Deaton’s work opens with 43-year-old hematologist Tom Tanner attending a church service at First Roman Baptist Church in Presterton, Mississippi, with his girlfriend, 32-year-old psychiatrist Leonora Blaine. He’s doing so not because he’s at all religious—in fact, he’s an atheist—but because he finds Leonora sexually alluring. She promises that the church’s leader, Pastor John Prester, is genuinely impressive, and as it turns out, the talented speaker does make an impression on Tanner. “I am here to tell you that the Old Testament is true!” Prester says. “It is the inerrant history of God’s creation.” According to Prester, Roman Baptists are the only “true believers” in a world of falsehood.

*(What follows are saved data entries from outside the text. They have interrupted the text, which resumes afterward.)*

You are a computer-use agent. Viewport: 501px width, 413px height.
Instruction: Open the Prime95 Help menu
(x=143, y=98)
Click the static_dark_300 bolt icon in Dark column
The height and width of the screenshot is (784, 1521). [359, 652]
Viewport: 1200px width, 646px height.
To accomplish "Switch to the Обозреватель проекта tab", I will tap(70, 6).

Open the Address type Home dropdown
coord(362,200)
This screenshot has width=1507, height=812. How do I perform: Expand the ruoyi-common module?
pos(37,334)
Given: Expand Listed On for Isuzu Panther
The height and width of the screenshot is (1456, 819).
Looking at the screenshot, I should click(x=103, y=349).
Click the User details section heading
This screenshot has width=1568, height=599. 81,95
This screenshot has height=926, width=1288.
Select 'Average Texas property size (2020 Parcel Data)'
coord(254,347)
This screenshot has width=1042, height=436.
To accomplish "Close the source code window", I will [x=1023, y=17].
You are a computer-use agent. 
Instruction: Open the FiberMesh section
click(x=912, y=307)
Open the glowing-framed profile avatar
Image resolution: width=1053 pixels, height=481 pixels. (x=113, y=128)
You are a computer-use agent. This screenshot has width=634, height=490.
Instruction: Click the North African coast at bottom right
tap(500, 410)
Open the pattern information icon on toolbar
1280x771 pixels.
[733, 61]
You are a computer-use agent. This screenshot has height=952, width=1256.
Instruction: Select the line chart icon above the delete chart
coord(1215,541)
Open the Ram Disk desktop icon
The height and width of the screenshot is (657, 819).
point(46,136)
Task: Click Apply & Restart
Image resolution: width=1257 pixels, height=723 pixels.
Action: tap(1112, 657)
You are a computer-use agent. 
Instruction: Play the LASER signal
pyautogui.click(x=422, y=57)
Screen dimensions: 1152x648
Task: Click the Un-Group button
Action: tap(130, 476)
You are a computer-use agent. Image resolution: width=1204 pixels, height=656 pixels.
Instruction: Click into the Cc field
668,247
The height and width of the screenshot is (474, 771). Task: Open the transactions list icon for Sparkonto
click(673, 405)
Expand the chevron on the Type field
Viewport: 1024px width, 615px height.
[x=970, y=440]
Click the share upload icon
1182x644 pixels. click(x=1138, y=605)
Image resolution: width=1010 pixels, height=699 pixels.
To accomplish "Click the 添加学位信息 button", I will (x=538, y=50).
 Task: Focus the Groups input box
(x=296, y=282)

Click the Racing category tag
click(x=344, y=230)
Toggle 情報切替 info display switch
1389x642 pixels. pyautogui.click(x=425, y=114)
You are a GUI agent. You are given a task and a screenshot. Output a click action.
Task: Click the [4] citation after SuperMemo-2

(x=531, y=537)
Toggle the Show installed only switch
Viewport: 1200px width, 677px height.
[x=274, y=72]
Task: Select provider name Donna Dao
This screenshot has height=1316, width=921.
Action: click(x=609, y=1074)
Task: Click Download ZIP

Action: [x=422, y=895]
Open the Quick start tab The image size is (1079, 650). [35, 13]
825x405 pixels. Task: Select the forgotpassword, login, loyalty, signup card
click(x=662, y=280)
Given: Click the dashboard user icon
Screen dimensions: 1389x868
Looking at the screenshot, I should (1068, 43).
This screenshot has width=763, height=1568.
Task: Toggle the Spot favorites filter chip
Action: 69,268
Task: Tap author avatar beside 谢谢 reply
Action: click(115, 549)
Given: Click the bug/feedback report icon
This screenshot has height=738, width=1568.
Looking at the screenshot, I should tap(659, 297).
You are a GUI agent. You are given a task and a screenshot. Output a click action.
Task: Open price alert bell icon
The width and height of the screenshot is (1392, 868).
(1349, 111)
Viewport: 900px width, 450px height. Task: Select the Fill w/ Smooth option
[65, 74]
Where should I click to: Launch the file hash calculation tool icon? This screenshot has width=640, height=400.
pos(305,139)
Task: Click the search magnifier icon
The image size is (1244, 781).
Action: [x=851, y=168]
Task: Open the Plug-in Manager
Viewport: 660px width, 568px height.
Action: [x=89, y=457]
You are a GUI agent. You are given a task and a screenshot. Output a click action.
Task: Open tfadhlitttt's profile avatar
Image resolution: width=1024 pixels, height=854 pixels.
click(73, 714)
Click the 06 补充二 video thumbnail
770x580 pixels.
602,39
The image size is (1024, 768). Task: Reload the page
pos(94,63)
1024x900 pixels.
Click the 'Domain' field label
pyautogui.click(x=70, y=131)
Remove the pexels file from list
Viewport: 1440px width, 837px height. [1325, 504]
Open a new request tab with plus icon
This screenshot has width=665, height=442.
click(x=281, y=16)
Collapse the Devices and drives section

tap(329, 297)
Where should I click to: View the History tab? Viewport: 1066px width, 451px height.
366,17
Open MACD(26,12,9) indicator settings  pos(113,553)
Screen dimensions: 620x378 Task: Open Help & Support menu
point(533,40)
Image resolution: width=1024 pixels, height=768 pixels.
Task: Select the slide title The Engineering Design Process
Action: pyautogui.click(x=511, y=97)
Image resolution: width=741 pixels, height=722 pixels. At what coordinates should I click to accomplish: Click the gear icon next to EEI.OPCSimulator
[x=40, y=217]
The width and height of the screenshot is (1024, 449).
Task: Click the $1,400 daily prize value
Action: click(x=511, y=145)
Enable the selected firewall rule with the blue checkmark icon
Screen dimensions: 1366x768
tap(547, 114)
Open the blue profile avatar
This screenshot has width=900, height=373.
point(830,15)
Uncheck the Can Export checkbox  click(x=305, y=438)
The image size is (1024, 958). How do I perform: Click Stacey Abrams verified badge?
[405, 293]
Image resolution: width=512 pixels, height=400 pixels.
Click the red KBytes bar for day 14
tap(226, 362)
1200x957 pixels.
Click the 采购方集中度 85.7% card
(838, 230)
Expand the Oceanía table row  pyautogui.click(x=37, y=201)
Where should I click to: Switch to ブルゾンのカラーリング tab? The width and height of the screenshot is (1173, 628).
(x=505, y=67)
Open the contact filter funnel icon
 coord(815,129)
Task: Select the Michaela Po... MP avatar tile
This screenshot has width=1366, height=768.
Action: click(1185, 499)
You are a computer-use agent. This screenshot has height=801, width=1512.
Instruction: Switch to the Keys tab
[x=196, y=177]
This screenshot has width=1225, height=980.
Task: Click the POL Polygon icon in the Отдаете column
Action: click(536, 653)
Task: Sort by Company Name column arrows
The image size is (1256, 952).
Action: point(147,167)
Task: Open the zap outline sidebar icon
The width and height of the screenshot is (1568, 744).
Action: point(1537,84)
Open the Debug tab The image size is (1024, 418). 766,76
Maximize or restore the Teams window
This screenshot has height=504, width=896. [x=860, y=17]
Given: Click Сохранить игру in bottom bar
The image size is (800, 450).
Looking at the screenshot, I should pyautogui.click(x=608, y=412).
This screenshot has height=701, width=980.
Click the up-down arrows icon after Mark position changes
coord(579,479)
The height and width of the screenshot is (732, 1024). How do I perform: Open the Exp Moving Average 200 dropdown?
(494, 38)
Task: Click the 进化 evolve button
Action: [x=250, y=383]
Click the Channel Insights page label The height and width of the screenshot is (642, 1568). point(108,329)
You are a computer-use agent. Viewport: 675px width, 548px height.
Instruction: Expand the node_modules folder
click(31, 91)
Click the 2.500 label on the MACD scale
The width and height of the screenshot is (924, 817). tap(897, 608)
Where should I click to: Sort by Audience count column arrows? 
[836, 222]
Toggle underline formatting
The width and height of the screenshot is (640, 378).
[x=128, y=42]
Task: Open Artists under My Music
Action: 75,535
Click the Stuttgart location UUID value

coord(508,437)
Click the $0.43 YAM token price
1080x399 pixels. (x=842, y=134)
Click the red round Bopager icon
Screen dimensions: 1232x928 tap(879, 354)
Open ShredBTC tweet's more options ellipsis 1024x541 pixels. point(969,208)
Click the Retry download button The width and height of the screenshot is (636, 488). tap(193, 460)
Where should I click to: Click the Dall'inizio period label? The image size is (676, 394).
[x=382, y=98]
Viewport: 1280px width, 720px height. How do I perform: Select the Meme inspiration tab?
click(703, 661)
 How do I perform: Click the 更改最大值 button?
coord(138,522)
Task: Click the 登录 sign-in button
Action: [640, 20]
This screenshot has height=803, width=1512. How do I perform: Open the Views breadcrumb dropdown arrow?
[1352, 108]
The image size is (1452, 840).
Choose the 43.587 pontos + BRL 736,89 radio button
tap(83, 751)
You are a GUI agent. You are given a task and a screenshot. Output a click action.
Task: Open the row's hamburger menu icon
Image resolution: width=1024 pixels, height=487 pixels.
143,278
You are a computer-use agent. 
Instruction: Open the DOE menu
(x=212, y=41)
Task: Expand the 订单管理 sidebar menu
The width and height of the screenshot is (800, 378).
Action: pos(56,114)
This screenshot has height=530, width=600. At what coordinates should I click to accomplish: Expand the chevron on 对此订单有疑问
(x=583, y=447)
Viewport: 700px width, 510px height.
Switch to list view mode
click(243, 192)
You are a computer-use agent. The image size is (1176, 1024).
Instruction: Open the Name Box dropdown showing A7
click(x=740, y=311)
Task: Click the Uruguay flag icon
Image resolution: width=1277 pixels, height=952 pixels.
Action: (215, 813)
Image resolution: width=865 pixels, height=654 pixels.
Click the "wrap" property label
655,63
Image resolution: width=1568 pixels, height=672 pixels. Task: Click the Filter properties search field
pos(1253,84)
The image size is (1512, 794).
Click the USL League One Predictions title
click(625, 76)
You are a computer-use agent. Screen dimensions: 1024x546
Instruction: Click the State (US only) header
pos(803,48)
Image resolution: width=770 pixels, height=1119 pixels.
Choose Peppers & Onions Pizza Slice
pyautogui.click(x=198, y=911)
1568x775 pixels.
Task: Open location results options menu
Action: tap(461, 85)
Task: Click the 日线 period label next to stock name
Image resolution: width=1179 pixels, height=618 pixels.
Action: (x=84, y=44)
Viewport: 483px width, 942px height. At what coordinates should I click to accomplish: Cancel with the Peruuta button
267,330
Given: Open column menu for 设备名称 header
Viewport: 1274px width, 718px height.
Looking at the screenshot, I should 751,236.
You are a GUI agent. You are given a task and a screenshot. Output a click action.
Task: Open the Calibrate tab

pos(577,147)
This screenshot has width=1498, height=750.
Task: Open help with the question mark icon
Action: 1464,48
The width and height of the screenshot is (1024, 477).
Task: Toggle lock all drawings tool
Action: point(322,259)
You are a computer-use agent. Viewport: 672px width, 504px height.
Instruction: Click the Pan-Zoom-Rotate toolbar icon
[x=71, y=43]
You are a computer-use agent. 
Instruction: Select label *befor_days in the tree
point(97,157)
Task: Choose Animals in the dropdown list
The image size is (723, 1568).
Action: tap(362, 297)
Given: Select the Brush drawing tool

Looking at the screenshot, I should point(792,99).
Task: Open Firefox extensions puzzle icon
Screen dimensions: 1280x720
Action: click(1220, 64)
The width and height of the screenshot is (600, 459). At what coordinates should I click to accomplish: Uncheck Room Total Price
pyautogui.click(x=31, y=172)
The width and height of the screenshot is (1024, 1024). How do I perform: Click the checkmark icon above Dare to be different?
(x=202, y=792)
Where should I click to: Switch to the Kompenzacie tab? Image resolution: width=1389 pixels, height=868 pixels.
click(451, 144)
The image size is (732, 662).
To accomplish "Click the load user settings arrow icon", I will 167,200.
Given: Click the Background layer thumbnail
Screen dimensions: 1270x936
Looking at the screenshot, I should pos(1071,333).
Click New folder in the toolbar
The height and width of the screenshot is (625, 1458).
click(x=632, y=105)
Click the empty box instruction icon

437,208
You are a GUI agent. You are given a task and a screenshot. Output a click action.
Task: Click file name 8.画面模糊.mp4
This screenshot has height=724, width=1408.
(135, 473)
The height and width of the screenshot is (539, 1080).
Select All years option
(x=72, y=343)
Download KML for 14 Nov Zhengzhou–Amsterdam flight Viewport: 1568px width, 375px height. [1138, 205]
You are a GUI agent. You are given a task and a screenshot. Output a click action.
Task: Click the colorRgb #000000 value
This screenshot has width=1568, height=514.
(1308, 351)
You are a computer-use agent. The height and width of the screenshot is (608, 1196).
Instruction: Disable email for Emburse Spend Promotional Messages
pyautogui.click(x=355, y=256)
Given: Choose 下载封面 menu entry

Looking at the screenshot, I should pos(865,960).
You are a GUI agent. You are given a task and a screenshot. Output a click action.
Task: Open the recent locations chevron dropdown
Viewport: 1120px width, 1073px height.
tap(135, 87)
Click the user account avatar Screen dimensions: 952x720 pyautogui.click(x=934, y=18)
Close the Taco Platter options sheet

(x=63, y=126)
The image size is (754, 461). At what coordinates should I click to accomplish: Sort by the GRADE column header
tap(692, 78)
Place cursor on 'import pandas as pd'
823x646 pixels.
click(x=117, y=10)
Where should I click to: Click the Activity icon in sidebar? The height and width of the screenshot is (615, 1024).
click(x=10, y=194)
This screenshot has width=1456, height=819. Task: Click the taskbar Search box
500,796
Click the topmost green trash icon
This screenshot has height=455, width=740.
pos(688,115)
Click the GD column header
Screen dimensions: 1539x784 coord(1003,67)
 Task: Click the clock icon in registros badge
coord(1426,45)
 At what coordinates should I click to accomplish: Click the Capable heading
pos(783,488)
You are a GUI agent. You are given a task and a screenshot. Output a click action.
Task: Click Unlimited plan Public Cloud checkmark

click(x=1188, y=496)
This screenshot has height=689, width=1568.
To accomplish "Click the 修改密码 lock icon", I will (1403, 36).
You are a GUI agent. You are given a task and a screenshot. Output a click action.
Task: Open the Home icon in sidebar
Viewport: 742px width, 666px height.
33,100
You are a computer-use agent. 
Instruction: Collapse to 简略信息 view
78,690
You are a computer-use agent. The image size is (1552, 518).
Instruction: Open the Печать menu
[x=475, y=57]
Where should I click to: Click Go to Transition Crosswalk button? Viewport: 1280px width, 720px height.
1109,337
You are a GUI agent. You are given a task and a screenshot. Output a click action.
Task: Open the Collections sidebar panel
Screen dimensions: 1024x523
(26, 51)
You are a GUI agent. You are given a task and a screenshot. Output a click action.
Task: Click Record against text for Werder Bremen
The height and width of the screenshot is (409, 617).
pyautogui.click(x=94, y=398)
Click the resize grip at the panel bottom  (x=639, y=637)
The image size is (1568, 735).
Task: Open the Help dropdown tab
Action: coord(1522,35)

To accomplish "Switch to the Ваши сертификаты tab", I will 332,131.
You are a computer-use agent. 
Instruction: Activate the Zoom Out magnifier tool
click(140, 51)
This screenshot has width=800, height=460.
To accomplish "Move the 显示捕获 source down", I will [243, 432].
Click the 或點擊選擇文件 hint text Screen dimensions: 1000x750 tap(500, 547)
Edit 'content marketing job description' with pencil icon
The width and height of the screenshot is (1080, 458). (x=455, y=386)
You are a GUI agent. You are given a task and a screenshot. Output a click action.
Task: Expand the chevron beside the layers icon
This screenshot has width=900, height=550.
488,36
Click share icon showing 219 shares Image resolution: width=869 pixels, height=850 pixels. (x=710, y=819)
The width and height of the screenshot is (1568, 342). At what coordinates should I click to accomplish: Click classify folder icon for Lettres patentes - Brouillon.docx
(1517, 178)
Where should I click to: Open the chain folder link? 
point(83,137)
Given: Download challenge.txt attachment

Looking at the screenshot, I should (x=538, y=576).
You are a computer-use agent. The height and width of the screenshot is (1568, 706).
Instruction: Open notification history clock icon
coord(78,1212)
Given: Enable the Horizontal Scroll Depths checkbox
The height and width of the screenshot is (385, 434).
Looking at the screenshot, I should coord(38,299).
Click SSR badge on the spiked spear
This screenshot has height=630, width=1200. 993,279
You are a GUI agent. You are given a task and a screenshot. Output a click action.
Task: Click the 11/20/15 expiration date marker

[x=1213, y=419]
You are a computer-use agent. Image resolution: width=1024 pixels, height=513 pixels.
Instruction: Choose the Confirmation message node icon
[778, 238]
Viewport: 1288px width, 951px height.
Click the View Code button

Outside the church, Tanner seems surrounded by Christian fundamentalism; he encounters it on his rounds at Dixie Christian Hospital, whose new administrator, Helen Blackthorn, tells him, “here we worship the God of life, not the culture of death.” Deaton’s protagonist runs into more conflict when Prester’s father, Kevin, is admitted to Dixie Christian with a serious health problem, and Tanner increasingly clashes with pathologist James Pincer, “a no-nonsense Christian.” The author ably sets up the first half of his novel as an intriguing story about a science-minded doctor in a small community, where he antagonizes influential people whose worldview “borders on insanity,” as Deaton, a medical doctor, puts it in a foreword. In this part of the book, the author’s own medical background lends the hospital scenes credibility. However, it also makes the prose awkwardly dense at times: “Few people are cognizant of the California court case wherein an oncologist, who had treated a man with pancreatic cancer, was sued by the patient’s wife after the patient died.” Later, the novel devolves into a dystopian fantasy about a “Personhood Amendment” and a full-blown military civil war between the Roman Baptists and “godless liberals,” and Deaton’s satire feels much less controlled. Many readers will find themselves wishing that he’d stuck to his genuinely interesting and more realistic opening gambit.
An uneven satire with an intriguing premise.